§ **Data rows**
<<<<

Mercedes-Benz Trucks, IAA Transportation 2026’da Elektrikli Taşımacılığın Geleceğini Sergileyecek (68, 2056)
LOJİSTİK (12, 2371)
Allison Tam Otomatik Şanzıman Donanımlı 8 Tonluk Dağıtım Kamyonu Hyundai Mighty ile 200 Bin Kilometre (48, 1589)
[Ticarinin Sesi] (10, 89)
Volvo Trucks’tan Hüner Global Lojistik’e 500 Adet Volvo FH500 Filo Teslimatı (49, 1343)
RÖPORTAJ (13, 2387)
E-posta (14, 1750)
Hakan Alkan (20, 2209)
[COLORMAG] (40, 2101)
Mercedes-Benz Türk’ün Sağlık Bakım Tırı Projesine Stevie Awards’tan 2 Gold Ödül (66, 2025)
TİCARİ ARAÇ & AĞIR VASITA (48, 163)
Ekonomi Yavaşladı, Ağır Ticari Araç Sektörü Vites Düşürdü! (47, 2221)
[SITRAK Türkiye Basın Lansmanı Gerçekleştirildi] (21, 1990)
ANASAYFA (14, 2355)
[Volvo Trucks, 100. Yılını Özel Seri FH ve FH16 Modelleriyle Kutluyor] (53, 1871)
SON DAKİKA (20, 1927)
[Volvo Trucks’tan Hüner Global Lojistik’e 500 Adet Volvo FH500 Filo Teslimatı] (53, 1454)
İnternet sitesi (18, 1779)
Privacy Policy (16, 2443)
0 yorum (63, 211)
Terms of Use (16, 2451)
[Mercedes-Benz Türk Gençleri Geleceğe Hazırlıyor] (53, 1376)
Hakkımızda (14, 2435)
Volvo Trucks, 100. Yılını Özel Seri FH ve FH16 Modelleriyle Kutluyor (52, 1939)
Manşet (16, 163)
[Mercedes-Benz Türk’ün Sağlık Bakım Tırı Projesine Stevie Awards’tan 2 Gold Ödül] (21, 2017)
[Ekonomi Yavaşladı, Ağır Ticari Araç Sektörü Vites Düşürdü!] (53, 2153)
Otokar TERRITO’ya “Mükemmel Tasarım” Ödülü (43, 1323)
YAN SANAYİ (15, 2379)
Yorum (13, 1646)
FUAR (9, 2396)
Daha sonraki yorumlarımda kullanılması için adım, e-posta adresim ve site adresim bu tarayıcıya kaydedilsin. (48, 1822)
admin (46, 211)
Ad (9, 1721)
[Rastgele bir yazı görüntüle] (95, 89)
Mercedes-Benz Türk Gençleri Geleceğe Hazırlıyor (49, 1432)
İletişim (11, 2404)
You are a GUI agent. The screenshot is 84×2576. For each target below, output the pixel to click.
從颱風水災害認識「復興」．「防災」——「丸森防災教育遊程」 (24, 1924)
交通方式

>>>>

§ **What you need to do**
Please reproduce the entire listing above line for line, without any changes.

§ **Output for this exercise**
Mercedes-Benz Trucks, IAA Transportation 2026’da Elektrikli Taşımacılığın Geleceğini Sergileyecek (68, 2056)
LOJİSTİK (12, 2371)
Allison Tam Otomatik Şanzıman Donanımlı 8 Tonluk Dağıtım Kamyonu Hyundai Mighty ile 200 Bin Kilometre (48, 1589)
[Ticarinin Sesi] (10, 89)
Volvo Trucks’tan Hüner Global Lojistik’e 500 Adet Volvo FH500 Filo Teslimatı (49, 1343)
RÖPORTAJ (13, 2387)
E-posta (14, 1750)
Hakan Alkan (20, 2209)
[COLORMAG] (40, 2101)
Mercedes-Benz Türk’ün Sağlık Bakım Tırı Projesine Stevie Awards’tan 2 Gold Ödül (66, 2025)
TİCARİ ARAÇ & AĞIR VASITA (48, 163)
Ekonomi Yavaşladı, Ağır Ticari Araç Sektörü Vites Düşürdü! (47, 2221)
[SITRAK Türkiye Basın Lansmanı Gerçekleştirildi] (21, 1990)
ANASAYFA (14, 2355)
[Volvo Trucks, 100. Yılını Özel Seri FH ve FH16 Modelleriyle Kutluyor] (53, 1871)
SON DAKİKA (20, 1927)
[Volvo Trucks’tan Hüner Global Lojistik’e 500 Adet Volvo FH500 Filo Teslimatı] (53, 1454)
İnternet sitesi (18, 1779)
Privacy Policy (16, 2443)
0 yorum (63, 211)
Terms of Use (16, 2451)
[Mercedes-Benz Türk Gençleri Geleceğe Hazırlıyor] (53, 1376)
Hakkımızda (14, 2435)
Volvo Trucks, 100. Yılını Özel Seri FH ve FH16 Modelleriyle Kutluyor (52, 1939)
Manşet (16, 163)
[Mercedes-Benz Türk’ün Sağlık Bakım Tırı Projesine Stevie Awards’tan 2 Gold Ödül] (21, 2017)
[Ekonomi Yavaşladı, Ağır Ticari Araç Sektörü Vites Düşürdü!] (53, 2153)
Otokar TERRITO’ya “Mükemmel Tasarım” Ödülü (43, 1323)
YAN SANAYİ (15, 2379)
Yorum (13, 1646)
FUAR (9, 2396)
Daha sonraki yorumlarımda kullanılması için adım, e-posta adresim ve site adresim bu tarayıcıya kaydedilsin. (48, 1822)
admin (46, 211)
Ad (9, 1721)
[Rastgele bir yazı görüntüle] (95, 89)
Mercedes-Benz Türk Gençleri Geleceğe Hazırlıyor (49, 1432)
İletişim (11, 2404)
You are a GUI agent. The screenshot is 84×2576. For each target below, output the pixel to click.
從颱風水災害認識「復興」．「防災」——「丸森防災教育遊程」 (24, 1924)
交通方式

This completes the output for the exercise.